Mary Magdalene – Review

Worth seeing: for Joaquin Phoenix's charismatic Jesus in the Easter story for the Time's Up generation, with one of the most familiar stories in history told from an unfamiliar viewpoint
Director:Garth Davis
Featuring:Rooney Mara, Chiwetel Ejiofor, Denis Ménochet, Joaquin Phoenix, Tahar Rahim
Length:120 minutes
Certificate:12A
Country:Australia, UK, US
Released:16th March 2018

WHAT’S IT ABOUT?

Mary (Rooney Mara) is what would, in modern days, be described as a midwife in the fishing village of Magdala, on the Sea of Galilee.

While women relied heavily on her support, she fell foul of the men in her community for insisting on praying with them and refusing the arranged marriage set up by her father.

Her stubbornness was put down to demonic possession and she was introduced to a travelling rabbi named Jesus (Joaquin Phoenix), to try to rid her of the evil spirits.

Mary soon became inspired by Jesus and his preaching and joins his followers, including Peter (Chiwetel Ejiofor) and Judas (Tahar Rahim).

With time, their views become increasingly radical and both the Jewish leaders and their Roman rulers are becoming more and more concerned about the influence Jesus is starting to wield; his followers are looking forward to the day that he leads a challenge to their authority.

When Jesus is arrested, there’s nothing his followers can do to prevent his execution for sedition.

But days after witnessing his crucifixion, the most influential woman in his entourage sees Jesus again, risen from the dead, and it falls to her to inform his followers.

WHAT’S IT LIKE?

Lion director Garth Davis has created a rather peculiar confection – a pious film that’s biblically slow and ponderous, that feels faithful enough to the source material to appeal mostly to believers, and in some senses steers clear or some points of contention, yet challenges enough of the orthodoxy to frustrate the relatively small cinema-going cohort who might otherwise be on board.

A woman declared in AD 591 to have been a former prostitute and only very recently cleared of indiscretion and recognised as the “apostle to the apostles” is depicted as a no-nonsense feminist whose support Jesus can’t do without, in a film that arrives fittingly months into the Me Too and Time’s Up campaigns – the Catholic Church perhaps remaining one of the few arenas yet to challenge what many now refer to somewhat dismissively as “the patriarchy.”

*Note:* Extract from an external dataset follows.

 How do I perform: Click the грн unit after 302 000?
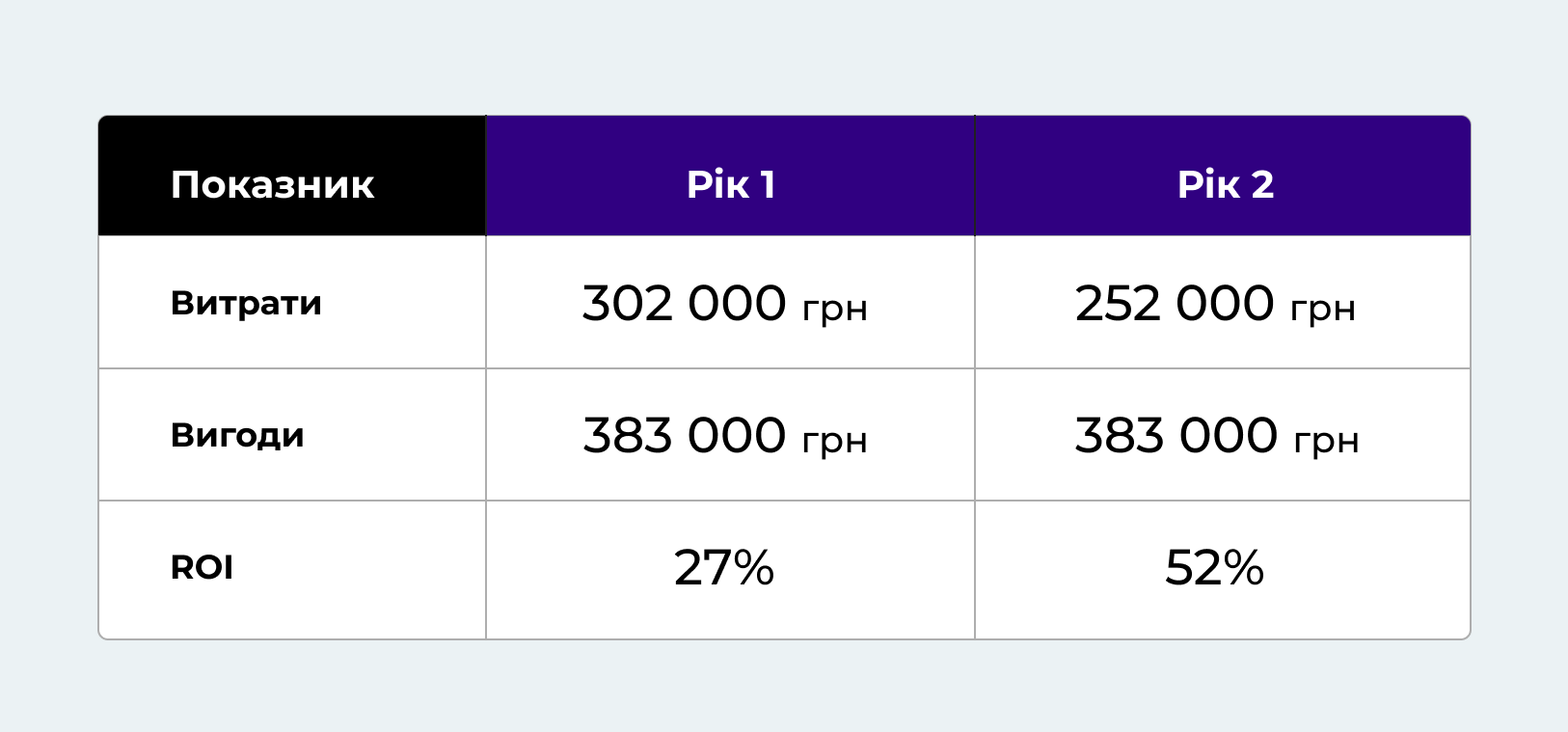coord(835,311)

More interesting, though, is the take on Judas Iscariot’s motivation for handing Jesus over to the authorities; not an act of selfishness, as is traditionally held.

The dialogue is as leaden as that used in the bible itself, with such pronouncements as “If we don’t understand it, perhaps it is beyond our understanding,” which hardly serves to bring on board newcomers to the story. Neither will the presentation of Jesus and his band of followers as a pseudo-religious cult that – while it inspires its anti-establishment followers – understandably riles the authorities.

When opponents of President Assad of Syria rose up against him, he declared them to be terrorists and there began what has – so far – been a seven year civil war and it’s doubtful that 2000 years hence, anyone will hold up the Syrian rebels in similarly high regard. When David Icke declared himself to be the son of the Godhead, he was mocked mercilessly. We live in a different era of course, but it’s clear, however you look at it, that someone presenting themselves – or allowing themselves to be regarded – as a challenge to authority, divine or otherwise, would not be graciously welcomed by the establishment. That doesn’t, by definition, give them any moral certainty of being right by virtue of being the outsider, which is not – of course – to say that the status quo itself is a picture of rectitude. The Bible, interestingly, is perhaps one of the few examples of history not being written by the winners – or by the powerful.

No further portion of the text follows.